Note: Fully threaded cannulated screws are easier to remove later.
Image intensification is used to confirm that the screw tip does not penetrate into the joint. Typically, 5 mm of epiphyseal bone/cartilage should remain between the screw tip and joint surface. Three, or four, threads lying within the epiphysis provides adequate fixation.
Pitfall: Screw penetration can occur, especially with eccentrically placed screws, even if not apparent on AP or lateral x-rays.
Dynamic, real-time image intensification, with a full range of internal and external rotation at different degrees of flexion, is useful to see how close the screw-tip is to the joint surface of the head.
Observing an approach/withdrawal of the screw tip helps in judging its position. Some surgeons supplement this examination with 3-D image intensification for confirmation.
Arthrography is useful to confirm correct wire and screw placement in the younger patient.
Guide wire removal
The guide wires are removed, once the full complement of screws has been shown to be ideally positioned.

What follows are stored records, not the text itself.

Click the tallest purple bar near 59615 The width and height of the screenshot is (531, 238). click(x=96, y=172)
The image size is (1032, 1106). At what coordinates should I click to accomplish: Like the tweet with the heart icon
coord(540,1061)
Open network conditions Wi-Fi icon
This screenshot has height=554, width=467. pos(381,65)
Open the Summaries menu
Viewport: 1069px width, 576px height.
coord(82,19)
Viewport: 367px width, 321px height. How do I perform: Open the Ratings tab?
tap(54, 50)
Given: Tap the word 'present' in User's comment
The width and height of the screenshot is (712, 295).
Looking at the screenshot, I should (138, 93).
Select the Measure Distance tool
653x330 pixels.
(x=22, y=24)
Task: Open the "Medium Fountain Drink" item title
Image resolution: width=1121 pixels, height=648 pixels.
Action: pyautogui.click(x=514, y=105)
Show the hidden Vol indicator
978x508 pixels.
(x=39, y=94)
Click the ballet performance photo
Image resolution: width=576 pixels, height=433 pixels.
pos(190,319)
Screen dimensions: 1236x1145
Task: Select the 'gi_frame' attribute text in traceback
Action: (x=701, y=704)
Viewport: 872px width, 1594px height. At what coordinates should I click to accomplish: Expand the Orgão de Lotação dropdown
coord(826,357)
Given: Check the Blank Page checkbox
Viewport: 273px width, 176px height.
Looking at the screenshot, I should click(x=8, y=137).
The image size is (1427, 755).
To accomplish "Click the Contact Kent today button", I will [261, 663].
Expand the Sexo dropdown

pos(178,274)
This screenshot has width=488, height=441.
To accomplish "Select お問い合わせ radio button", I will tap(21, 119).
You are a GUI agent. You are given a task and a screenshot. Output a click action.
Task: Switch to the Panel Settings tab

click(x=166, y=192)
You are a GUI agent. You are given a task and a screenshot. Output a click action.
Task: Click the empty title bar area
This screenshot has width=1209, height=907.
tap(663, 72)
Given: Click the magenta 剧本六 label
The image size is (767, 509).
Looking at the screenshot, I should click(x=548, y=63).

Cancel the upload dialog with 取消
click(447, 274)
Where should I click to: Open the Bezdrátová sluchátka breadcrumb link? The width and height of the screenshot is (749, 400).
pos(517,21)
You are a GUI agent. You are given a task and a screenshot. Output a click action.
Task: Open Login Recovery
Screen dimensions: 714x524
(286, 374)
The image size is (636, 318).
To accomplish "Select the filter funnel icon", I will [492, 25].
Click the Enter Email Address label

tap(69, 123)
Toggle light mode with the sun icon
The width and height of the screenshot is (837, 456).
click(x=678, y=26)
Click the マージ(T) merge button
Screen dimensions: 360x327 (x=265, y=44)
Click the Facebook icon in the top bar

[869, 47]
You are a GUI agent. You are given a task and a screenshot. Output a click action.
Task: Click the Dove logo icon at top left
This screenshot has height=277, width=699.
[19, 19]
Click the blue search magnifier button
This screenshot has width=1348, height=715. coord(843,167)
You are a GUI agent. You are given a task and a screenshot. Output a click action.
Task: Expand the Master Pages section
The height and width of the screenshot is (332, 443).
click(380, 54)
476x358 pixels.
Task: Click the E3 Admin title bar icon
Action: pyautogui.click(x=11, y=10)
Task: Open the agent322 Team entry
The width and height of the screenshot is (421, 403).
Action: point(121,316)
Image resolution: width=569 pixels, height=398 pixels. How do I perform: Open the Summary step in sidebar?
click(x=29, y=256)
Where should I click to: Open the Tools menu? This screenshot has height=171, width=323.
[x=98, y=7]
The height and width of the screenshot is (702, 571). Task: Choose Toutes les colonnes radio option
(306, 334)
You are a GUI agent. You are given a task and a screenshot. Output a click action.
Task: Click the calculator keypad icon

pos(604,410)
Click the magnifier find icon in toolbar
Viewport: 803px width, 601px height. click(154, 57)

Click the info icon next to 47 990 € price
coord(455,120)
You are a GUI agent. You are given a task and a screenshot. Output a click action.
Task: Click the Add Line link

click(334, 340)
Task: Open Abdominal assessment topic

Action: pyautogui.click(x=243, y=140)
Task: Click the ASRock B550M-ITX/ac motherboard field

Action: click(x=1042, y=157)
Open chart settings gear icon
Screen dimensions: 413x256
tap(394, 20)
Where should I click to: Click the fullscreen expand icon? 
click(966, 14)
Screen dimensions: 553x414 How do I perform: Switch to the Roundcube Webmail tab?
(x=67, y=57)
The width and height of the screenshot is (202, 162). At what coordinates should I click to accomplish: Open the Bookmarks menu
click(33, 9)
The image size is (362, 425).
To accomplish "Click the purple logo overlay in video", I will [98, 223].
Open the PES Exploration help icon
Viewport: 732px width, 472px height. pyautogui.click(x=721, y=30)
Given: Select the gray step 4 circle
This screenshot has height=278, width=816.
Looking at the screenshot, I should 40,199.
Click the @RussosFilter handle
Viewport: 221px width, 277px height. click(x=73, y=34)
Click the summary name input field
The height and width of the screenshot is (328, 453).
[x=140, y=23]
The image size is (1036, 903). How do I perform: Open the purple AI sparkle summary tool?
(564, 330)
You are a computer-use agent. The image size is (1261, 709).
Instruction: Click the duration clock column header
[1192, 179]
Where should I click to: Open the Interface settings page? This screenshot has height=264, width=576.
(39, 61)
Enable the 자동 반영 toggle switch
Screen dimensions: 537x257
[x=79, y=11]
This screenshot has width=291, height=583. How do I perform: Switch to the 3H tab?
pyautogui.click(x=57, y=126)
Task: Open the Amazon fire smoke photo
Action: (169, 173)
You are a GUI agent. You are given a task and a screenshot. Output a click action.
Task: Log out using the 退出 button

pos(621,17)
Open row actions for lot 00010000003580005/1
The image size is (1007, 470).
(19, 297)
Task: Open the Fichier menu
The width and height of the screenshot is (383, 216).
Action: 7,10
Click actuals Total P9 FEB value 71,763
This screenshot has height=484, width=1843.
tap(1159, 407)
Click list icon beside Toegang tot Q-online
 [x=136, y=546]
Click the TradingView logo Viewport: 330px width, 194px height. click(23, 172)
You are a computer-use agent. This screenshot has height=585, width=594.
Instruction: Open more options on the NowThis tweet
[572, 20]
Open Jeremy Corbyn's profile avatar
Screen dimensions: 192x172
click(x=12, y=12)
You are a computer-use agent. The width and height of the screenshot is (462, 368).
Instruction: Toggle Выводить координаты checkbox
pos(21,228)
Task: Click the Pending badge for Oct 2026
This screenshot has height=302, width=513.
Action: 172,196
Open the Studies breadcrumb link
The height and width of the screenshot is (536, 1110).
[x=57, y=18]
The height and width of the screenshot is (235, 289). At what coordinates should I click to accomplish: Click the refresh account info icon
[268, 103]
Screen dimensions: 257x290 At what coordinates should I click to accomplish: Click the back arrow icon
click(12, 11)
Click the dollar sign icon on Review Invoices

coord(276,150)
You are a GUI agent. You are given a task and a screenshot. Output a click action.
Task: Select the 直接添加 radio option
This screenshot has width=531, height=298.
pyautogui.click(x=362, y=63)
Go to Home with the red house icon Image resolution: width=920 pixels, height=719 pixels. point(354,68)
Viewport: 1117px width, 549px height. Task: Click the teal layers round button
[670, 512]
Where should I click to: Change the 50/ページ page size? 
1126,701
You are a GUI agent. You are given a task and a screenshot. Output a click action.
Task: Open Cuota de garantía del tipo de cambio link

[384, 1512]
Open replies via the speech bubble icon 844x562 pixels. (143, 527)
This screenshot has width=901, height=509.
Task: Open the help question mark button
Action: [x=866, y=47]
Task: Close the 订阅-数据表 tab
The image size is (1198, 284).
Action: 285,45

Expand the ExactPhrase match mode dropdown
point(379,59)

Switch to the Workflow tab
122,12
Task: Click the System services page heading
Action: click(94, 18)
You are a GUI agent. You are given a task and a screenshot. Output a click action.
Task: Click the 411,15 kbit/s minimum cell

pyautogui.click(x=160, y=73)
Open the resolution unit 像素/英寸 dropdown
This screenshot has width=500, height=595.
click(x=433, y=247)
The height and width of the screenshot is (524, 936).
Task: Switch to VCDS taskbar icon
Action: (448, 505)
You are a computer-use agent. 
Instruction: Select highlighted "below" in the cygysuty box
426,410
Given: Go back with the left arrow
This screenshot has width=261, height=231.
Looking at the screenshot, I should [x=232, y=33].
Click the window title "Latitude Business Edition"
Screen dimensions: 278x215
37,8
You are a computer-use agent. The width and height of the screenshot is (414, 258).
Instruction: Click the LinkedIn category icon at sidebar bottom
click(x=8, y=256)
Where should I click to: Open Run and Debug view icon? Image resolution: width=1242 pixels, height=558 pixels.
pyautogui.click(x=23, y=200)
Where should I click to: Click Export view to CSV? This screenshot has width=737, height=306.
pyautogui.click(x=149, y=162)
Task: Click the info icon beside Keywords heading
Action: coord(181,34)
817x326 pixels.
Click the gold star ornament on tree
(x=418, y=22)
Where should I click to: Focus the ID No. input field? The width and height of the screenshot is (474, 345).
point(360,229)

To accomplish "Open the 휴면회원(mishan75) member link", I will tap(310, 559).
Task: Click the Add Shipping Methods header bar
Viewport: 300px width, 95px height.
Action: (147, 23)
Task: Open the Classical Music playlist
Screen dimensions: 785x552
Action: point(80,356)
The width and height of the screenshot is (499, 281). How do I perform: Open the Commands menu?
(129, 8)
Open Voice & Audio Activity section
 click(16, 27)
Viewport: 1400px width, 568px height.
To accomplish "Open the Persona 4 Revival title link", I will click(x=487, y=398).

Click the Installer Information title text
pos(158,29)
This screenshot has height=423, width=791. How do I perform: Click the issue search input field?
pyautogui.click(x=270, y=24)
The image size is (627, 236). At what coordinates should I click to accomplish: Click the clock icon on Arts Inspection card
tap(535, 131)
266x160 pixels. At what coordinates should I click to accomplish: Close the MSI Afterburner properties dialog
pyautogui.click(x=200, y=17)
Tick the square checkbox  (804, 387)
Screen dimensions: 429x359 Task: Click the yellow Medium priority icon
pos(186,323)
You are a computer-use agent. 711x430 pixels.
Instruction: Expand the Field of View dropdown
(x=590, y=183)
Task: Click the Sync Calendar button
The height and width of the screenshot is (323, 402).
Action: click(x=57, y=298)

Forces through the hip are less with toe-touch weight bearing than with no weight bearing. Therefore, toe-touch is normally recommended for initial mobilization. This needs to be taught to children by a physiotherapist.
Range of movement
Range-of-movement exercises should start in the immediate postoperative period to prevent stiffness. Surgeons should indicate if any extremes of movement are forbidden.
Having started with toe-touch weight bearing, children progress to partial weight bearing and then to full weight bearing according to their age and the predicted rate of healing of their fracture. Even older adolescents should be fully weight bearing without aids at three months.
Swimming can be allowed as soon as partial weight bearing is permitted. Contact sports should be avoided for at least six months.
X-rays are generally taken immediately after the surgery and at 6 and 12 weeks.
Implants that cross the physis should be removed if there is significant growth remaining. The fracture should be healed and consolidated prior to removal (see Healing times).
Implants in young children should always be removed to prevent them from being covered by bony overgrowth.